L'universitaire et psychothérapeute rappelle que le nouvel arsenal législatif anti-abus adopté par le Saint-Siège depuis deux ans concerne aussi «les adultes vulnérables».

Mais Theodore McCarrick, né en 1930, devenu évêque en 1977 à New York, promu à deux reprises dans le New Jersey, à Metuchen en 1981 et à Newark en 1986, est passé entre les gouttes, malgré une enquête obligatoire à chaque nomination.

 

Invitations dans son lit

Son modus operandi dans le New Jersey suscitera pourtant des rumeurs. Il organise des weekends dans sa maison côtière avec des jeunes séminaristes ou prêtres, plusieurs à la fois, sauf qu'il manque toujours un lit le soir venu. L'évêque McCarrick invite alors un jeune homme dans le sien en exigeant un massage du dos puis en imposant des contacts physiques plus sexuels.

Plusieurs jeunes, pris de panique et intimidés par un homme pouvant nuire à leur ordination de prêtre, vont se confier à leur hiérarchie dans les années 80 et 90.

Une fois prêtre, l'un d'eux parle par exemple à Mgr Edward Hugues qui a pris la tête du diocèse de Metuchen.
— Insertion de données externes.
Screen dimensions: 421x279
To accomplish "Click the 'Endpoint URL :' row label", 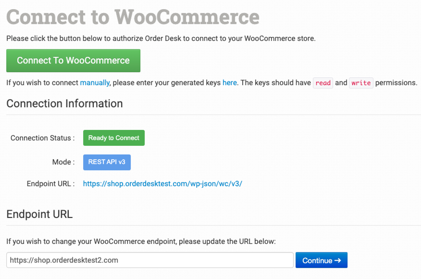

Le prélat devient tout rouge, promet de faire quelque chose, mais n'en parlera plus.

Ce même évêque recevra d'autres victimes dont un Brésilien qui raconte s'être fait agresser trois fois. Il lui aurait recommandé de pardonner, «pour le bien de l'Église».

Plusieurs évêques sont témoins d'une main baladeuse de McCarrick posée sous la table d'un restaurant sur un jeune prêtre visiblement terrorisé. Dégoûtés, ils se contentent de quitter les lieux.

Au début des années 90, le prélat fait aussi l'objet de lettres anonymes, envoyées à l'ambassadeur du Vatican ou à des cardinaux américains.

«C'est toujours la parole de McCarrick qui gagne», regrette James Martin, «horrifié» par un rapport qui montre des prélats «très mal à l'aise avec les questions sexuelles et craintifs du pouvoir».

 

La chute après la plainte d'un mineur

Il faudra attendre la plainte tardive en 2017 d'une première victime «mineure» au moment des faits (années 70), pour bannir de l'Église l'influent cardinal retraité.

«Le fait de partager son lit avec des hommes, dans une dynamique de pouvoir, n'aurait-il pas dû suffire à sa disgrâce?», s'étonne le père Martin, décrivant «une honte immense pour l'Église américaine».

Une liste de soupçons, au parfum de scandale, sera enfin envoyée fin 1999 à Rome par le cardinal John O'Connor, archevêque de New York. A la demande de Jean-Paul II, quatre évêques sont interrogés. Ils confirment que McCarrick a partagé son lit, mais omettent certaines victimes.

McCarrick sera nommé en 2000 archevêque de Washington sur décision personnelle du pape polonais, convaincu par une simple lettre du rusé prédateur. Cette erreur de plus, au plus haut niveau, constitue la révélation la plus explosive.

«Trop de personnes sont intervenues dans la nomination de McCarrick, mis au courant et qui écrit au pape», analyse le père Zollner qui prône la création d'un «groupe de conseillers indépendants» constituant à l'avenir «une saine antidote contre le cléricalisme».